Cheguei a Mora em 2000, já o susto do “bug do milénio” tinha passado, para fundar uma nova comunidade cristã não católica.

A expressão “não católica” é tão absurda quanto a sua irmã “não praticante”; e ambas vivem no nosso quotidiano como se fossem a coisa mais normal da vida afirmar uma coisa pelo seu contrário. Mas, religião à parte, a coisa não fica por aqui. É o caso das ONGs, as organizações “não governamentais” na área política e social ou “sem fins lucrativos” na área social e económica.

E parece até haver uma certa virtude em todos estes “não” ou “sem”. O sou cristão mas “não católico”, é mais ou menos assim: sou seguidor do Cristo, mas não estou sujeito a essas “coisas” do catolicismo. Ora católico quer dizer universal, logo, ser cristão “não católico” é, em termos semânticos pelo menos, afirmar-se minoritário, ser uma parte do todo, mas nunca o todo em si (universal). É o caso dos cristãos Ortodoxos, dos cristãos Coptas, ou dos cristãos Arménios. É o meu caso também como cristão Evangélico. Ora tanto quanto sei, nenhum destes ramos do cristianismo quer deixar de ser católico, isto é, universal. Daí que se refiram muitas vezes aos católicos como “romanos”, expressão que os mesmos não apreciam sobremaneira, mas que vem lá da primeira grande divisão do cristianismo que separou a igreja do oriente da igreja do ocidente dando origem à igreja Ortodoxa.

# # #

■ EXERCÍCIOS ■
- 1) Diga se cada afirmação concorda com o texto sobre o cristianismo «não católico». Responda sim ou não e cite as palavras do texto que o decidem. (a) Quem escreve chegou a Mora em 2000. (b) Os católicos apreciam muito ser chamados «romanos». (c) Católico quer dizer universal.
- 2) Prossiga o texto sobre o cristianismo «não católico» a partir do ponto em que termina.

■ DADOS RECOLHIDOS ■
# # #

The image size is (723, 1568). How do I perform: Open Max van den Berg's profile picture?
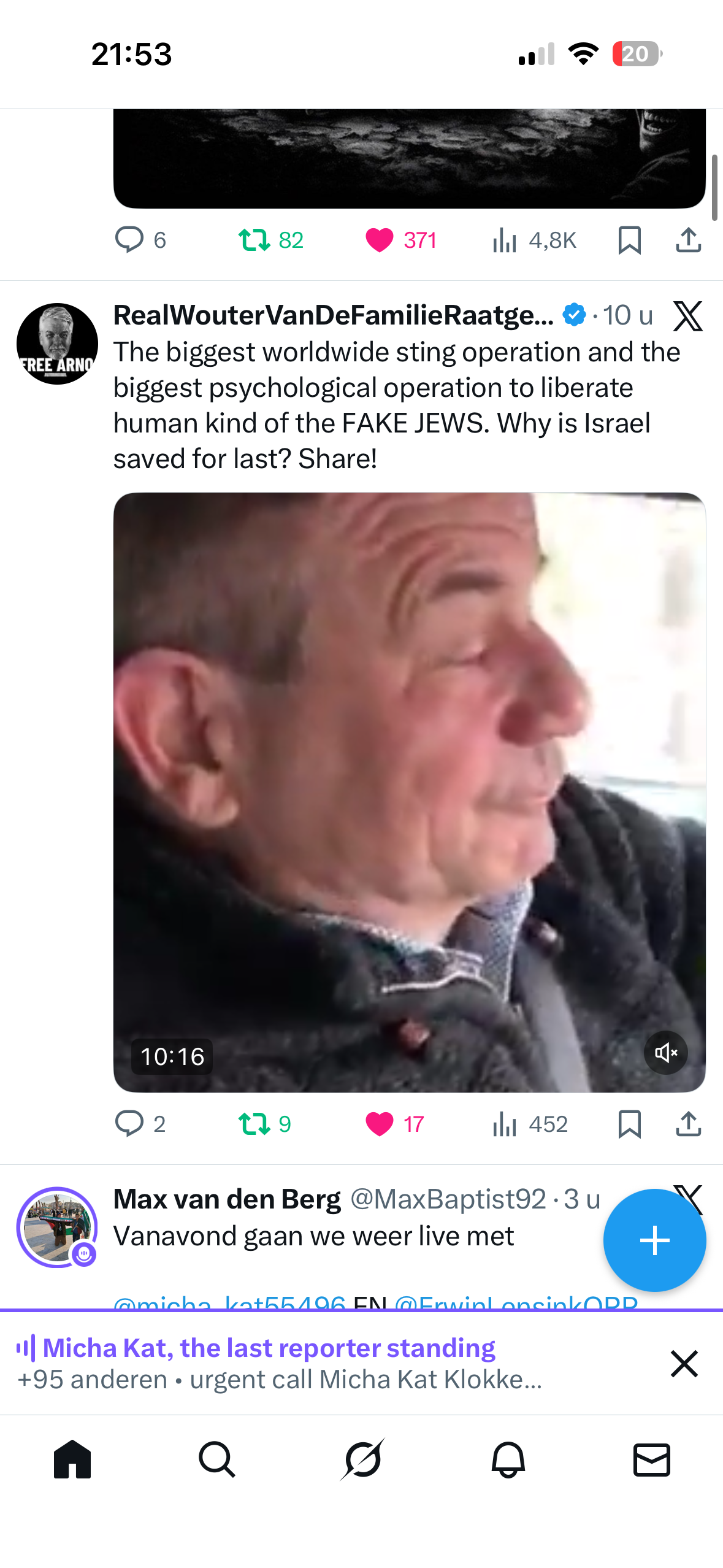coord(57,1227)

# # #

■ RESPOSTAS AOS EXERCÍCIOS ■
- 1)
(a) Sim: «Cheguei a Mora em 2000».
(b) Não: «expressão que os mesmos não apreciam sobremaneira».
(c) Sim: «Ora católico quer dizer universal».

- 2)
No caso do “não praticante” é uma expressão muito sui generis do nosso povo português. Sempre me lembro de uma resposta que alguém deu a um desses católicos “não praticantes”: “olhe eu também sou casto, mas não pratico”. Usar-se-á para além das nossas fronteiras? Talvez, não sei. Fora de Portugal só vivi no Brasil e lá também a ouvi, mas não tão frequentemente como em Portugal, onde, segundo algumas pesquisas mais recentes, esse número andará entre oitenta a noventa por cento dos que se afirmam de religião católica. Oitenta a noventa por cento de “não praticantes”.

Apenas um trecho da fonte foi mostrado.